4-HO-NET

Clinical data
- Other names: 4-Hydroxy-N-ethyltryptamine
- Drug class: Serotonin receptor modulator; Serotonin 5-HT_{2A} receptor agonist; Serotonergic psychedelic; Hallucinogen
- ATC code: None;

Identifiers
- IUPAC name 3-[2-(ethylamino)ethyl]-1H-indol-4-ol;
- PubChem CID: 121008224;
- ChemSpider: 63001243;

Chemical and physical data
- Formula: C_{12}H_{16}N_{2}O
- Molar mass: 204.273 g·mol^{−1}
- 3D model (JSmol): Interactive image;
- SMILES CCNCCC1=CNC2=C1C(=CC=C2)O;
- InChI InChI=1S/C12H16N2O/c1-2-13-7-6-9-8-14-10-4-3-5-11(15)12(9)10/h3-5,8,13-15H,2,6-7H2,1H3; Key:AGYHPYWJOGSFII-UHFFFAOYSA-N;

= 4-HO-NET =

4-HO-NET, also known as 4-hydroxy-N-ethyltryptamine, is a serotonin receptor modulator and putative psychedelic drug of the tryptamine and 4-hydroxytryptamine families related to norpsilocin (4-HO-NMT).
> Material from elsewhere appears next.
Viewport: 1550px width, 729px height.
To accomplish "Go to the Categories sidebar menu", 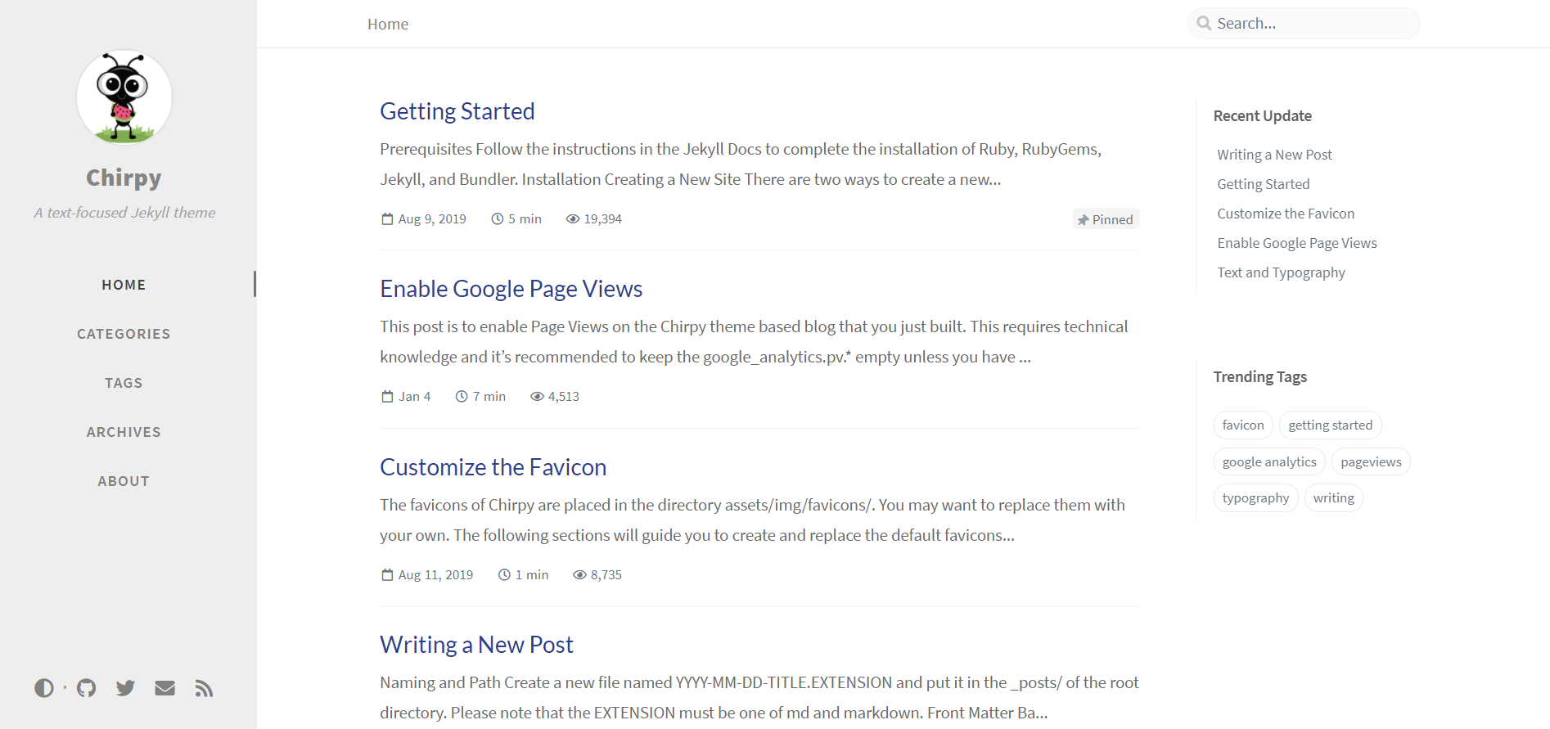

It was not included by Alexander Shulgin in his 1997 book TiHKAL (Tryptamines I Have Known and Loved) and its properties and effects in humans are unknown. The drug acts as a non-selective serotonin receptor agonist, including of the serotonin 5-HT_{2A} receptor. It produces the head-twitch response, a behavioral proxy of psychedelic effects, in rodents, albeit with about 13-fold lower potency than psilocin (4-HO-DMT). Unlike 4-HO-NET, norpsilocin is notably inactive in this test. In addition to its psychedelic-like effects, 4-HO-NET produces hypolocomotion and hypothermia in rodents. 4-HO-NET was first described in the scientific literature by Alexander Sherwood and colleagues by 2024.